From the material below, extract the lines starting with the one that contains "In order to click on more" and running through the one that contains "coordinates (622, 433)", and reproduce them unchanged, both end lines included.

=== Data section ===

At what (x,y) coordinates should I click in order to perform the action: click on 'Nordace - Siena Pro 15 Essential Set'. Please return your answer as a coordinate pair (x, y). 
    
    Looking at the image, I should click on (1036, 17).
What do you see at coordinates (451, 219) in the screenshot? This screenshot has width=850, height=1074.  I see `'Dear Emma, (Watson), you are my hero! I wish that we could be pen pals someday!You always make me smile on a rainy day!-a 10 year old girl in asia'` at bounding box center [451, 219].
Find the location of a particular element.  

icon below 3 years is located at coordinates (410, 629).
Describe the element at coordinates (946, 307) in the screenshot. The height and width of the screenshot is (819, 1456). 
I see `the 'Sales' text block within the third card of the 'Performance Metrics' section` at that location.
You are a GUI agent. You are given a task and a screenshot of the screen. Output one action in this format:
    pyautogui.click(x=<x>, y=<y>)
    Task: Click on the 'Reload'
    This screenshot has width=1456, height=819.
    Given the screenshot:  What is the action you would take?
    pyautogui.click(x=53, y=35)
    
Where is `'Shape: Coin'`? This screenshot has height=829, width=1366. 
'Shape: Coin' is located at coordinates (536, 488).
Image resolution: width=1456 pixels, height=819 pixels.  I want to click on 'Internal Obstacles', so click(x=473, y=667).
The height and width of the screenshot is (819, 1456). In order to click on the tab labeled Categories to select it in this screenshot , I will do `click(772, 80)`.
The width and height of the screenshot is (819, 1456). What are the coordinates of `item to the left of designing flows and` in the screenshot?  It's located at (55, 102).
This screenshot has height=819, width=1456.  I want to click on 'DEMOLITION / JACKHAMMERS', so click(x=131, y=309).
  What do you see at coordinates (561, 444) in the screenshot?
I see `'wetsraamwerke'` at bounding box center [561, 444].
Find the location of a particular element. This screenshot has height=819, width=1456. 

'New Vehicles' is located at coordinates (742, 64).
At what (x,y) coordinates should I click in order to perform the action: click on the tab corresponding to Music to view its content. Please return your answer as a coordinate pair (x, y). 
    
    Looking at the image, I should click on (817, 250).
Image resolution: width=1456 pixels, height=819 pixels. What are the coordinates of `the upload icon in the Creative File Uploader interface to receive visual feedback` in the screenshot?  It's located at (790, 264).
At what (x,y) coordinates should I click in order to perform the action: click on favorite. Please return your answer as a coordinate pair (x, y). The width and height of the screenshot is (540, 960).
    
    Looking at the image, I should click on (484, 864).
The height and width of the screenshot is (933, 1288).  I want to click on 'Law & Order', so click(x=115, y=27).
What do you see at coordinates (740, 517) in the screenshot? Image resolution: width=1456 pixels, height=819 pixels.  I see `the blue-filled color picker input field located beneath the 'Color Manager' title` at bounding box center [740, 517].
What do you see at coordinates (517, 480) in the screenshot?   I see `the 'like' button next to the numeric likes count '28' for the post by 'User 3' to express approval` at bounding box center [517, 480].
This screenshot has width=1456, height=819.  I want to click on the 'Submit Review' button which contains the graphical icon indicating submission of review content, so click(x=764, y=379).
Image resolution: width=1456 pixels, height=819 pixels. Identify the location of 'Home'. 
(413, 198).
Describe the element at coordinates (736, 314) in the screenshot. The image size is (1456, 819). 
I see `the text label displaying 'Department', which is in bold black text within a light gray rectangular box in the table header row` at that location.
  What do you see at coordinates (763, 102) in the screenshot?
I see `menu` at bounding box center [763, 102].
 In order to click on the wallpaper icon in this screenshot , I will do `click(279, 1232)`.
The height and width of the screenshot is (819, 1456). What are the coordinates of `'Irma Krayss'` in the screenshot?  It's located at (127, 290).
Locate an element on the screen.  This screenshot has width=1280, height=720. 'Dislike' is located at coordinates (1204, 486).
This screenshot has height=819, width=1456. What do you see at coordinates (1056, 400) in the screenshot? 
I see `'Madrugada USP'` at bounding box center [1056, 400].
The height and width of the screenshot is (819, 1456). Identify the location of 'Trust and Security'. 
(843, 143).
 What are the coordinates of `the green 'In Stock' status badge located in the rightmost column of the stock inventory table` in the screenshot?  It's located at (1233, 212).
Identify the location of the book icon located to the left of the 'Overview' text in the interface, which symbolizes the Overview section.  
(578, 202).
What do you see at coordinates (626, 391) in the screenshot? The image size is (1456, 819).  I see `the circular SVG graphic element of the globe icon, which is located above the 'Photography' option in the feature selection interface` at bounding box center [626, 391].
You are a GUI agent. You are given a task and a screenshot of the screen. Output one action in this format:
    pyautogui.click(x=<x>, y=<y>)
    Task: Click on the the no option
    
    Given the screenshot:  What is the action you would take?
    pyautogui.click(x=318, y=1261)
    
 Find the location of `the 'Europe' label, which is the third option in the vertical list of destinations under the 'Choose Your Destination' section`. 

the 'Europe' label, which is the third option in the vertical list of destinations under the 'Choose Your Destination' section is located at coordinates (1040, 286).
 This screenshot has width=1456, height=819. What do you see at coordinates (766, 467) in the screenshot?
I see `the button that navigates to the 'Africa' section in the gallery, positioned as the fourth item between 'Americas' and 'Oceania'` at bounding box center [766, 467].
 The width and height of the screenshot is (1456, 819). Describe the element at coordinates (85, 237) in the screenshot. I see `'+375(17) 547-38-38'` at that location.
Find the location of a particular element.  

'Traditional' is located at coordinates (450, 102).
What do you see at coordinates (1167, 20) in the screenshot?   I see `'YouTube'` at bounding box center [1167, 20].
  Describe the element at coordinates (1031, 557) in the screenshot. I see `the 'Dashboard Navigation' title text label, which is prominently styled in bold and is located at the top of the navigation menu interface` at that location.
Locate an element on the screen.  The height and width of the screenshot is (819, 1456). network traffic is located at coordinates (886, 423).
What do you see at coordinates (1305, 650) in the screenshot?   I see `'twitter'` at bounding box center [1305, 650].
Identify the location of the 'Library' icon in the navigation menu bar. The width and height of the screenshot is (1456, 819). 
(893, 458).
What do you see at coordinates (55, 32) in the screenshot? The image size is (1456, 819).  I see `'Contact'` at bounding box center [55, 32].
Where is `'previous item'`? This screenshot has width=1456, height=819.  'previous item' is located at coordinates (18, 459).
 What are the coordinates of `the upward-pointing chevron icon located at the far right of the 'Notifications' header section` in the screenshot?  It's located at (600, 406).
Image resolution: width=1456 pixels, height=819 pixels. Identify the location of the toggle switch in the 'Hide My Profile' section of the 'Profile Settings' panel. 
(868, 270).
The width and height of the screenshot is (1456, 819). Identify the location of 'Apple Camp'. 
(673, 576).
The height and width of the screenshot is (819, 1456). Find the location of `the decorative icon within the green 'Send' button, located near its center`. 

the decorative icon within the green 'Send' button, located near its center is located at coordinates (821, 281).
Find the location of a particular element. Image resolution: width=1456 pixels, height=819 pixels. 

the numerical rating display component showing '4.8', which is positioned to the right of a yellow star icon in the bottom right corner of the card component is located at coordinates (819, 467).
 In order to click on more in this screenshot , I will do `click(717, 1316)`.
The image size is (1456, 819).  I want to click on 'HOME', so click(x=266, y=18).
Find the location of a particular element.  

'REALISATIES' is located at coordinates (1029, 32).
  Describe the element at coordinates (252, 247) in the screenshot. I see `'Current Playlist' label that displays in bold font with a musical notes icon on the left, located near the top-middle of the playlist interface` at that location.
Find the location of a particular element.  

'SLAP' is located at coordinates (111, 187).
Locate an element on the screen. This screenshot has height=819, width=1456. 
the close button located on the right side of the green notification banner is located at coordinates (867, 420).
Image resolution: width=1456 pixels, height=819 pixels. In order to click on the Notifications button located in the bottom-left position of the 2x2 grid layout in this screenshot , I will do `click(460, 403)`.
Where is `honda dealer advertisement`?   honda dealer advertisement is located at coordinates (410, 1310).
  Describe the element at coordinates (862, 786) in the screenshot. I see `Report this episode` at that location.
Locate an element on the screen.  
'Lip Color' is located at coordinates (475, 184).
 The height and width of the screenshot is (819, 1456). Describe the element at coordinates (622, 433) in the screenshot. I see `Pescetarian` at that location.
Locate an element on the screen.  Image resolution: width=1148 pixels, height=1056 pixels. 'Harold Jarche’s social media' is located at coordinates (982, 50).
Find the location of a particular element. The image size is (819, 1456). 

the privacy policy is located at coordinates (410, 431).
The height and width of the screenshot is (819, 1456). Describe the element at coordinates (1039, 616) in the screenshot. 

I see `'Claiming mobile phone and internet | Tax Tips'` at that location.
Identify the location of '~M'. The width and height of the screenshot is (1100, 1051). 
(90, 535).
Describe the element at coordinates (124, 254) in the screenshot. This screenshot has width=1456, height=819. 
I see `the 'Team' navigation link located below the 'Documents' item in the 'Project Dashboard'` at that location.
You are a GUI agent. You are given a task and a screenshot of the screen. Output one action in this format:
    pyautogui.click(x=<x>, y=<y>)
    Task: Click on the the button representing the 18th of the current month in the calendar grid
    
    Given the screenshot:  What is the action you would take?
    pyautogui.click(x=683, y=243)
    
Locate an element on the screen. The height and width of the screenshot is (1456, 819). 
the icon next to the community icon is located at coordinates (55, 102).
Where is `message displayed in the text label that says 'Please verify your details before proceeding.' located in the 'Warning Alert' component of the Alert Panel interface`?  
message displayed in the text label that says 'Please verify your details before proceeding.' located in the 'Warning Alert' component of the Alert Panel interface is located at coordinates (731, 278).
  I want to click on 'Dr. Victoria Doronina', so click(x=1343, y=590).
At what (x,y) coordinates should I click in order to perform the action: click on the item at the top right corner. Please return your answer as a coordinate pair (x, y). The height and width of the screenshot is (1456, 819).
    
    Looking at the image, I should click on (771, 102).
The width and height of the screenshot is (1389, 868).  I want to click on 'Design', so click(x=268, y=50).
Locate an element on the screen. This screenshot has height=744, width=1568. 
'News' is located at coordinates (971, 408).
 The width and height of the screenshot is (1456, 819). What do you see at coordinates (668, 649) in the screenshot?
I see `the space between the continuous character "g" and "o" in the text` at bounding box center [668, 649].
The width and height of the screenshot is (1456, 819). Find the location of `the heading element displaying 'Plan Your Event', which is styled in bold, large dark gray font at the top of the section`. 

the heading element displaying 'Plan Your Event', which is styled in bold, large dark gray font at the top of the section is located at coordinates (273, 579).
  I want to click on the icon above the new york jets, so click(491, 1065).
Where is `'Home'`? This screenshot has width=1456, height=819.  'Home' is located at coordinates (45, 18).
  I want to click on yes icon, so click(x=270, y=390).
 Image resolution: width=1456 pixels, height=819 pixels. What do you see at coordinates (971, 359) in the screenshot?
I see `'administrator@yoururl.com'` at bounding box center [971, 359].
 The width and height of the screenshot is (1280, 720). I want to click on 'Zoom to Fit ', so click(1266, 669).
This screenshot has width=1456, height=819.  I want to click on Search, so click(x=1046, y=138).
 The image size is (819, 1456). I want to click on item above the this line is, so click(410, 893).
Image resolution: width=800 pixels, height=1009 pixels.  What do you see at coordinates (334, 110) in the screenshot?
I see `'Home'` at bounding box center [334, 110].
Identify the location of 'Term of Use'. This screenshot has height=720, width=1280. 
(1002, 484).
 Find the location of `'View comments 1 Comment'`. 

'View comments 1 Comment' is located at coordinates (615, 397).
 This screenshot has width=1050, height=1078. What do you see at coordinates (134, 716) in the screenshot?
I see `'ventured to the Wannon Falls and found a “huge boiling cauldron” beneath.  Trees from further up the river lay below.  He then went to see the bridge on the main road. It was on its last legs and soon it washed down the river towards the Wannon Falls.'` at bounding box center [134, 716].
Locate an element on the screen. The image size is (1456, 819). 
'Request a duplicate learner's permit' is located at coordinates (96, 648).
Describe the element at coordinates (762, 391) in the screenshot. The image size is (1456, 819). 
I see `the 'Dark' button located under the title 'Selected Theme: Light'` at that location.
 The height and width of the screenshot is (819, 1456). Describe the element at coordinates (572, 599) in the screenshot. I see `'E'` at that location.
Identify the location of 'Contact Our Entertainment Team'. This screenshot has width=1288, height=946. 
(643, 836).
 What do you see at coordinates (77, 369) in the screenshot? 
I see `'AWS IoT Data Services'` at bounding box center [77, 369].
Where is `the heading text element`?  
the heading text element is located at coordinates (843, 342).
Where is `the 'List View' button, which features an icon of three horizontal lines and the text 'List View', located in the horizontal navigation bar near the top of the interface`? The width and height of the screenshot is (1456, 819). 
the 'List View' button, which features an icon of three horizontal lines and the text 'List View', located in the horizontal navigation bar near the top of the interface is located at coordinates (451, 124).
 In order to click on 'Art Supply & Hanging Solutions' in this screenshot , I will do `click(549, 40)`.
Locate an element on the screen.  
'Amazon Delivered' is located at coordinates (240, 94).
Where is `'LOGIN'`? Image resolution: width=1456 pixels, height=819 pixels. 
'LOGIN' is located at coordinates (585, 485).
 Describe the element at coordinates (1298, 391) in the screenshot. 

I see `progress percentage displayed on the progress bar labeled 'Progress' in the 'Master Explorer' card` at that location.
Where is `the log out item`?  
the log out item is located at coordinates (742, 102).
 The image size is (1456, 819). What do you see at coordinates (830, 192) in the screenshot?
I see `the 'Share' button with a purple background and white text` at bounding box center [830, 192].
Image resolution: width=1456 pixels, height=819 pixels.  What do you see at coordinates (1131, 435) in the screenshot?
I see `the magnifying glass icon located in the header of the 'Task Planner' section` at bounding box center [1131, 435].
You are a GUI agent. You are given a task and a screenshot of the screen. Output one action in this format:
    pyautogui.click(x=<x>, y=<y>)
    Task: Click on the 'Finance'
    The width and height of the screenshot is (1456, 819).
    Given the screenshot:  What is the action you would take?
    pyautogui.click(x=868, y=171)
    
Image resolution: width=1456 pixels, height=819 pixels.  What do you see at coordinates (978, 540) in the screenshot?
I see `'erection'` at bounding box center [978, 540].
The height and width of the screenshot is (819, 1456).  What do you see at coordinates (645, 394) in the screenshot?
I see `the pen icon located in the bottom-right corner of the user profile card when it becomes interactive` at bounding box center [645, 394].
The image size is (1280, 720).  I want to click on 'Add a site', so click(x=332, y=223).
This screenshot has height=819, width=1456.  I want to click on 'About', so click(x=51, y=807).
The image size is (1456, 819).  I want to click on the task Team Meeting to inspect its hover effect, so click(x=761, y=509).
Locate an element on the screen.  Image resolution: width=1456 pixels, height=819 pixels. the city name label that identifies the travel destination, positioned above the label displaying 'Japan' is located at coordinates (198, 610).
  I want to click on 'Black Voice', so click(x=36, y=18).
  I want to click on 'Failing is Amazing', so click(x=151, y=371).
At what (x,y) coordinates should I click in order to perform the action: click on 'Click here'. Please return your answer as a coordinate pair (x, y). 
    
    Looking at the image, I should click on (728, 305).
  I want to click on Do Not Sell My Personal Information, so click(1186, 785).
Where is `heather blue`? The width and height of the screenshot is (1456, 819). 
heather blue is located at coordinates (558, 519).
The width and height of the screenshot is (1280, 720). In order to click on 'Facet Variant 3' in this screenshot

===

**Written response:**
 In order to click on more in this screenshot , I will do `click(717, 1316)`.
The image size is (1456, 819).  I want to click on 'HOME', so click(x=266, y=18).
Find the location of a particular element.  

'REALISATIES' is located at coordinates (1029, 32).
  Describe the element at coordinates (252, 247) in the screenshot. I see `'Current Playlist' label that displays in bold font with a musical notes icon on the left, located near the top-middle of the playlist interface` at that location.
Find the location of a particular element.  

'SLAP' is located at coordinates (111, 187).
Locate an element on the screen. This screenshot has height=819, width=1456. 
the close button located on the right side of the green notification banner is located at coordinates (867, 420).
Image resolution: width=1456 pixels, height=819 pixels. In order to click on the Notifications button located in the bottom-left position of the 2x2 grid layout in this screenshot , I will do `click(460, 403)`.
Where is `honda dealer advertisement`?   honda dealer advertisement is located at coordinates (410, 1310).
  Describe the element at coordinates (862, 786) in the screenshot. I see `Report this episode` at that location.
Locate an element on the screen.  
'Lip Color' is located at coordinates (475, 184).
 The height and width of the screenshot is (819, 1456). Describe the element at coordinates (622, 433) in the screenshot. I see `Pescetarian` at that location.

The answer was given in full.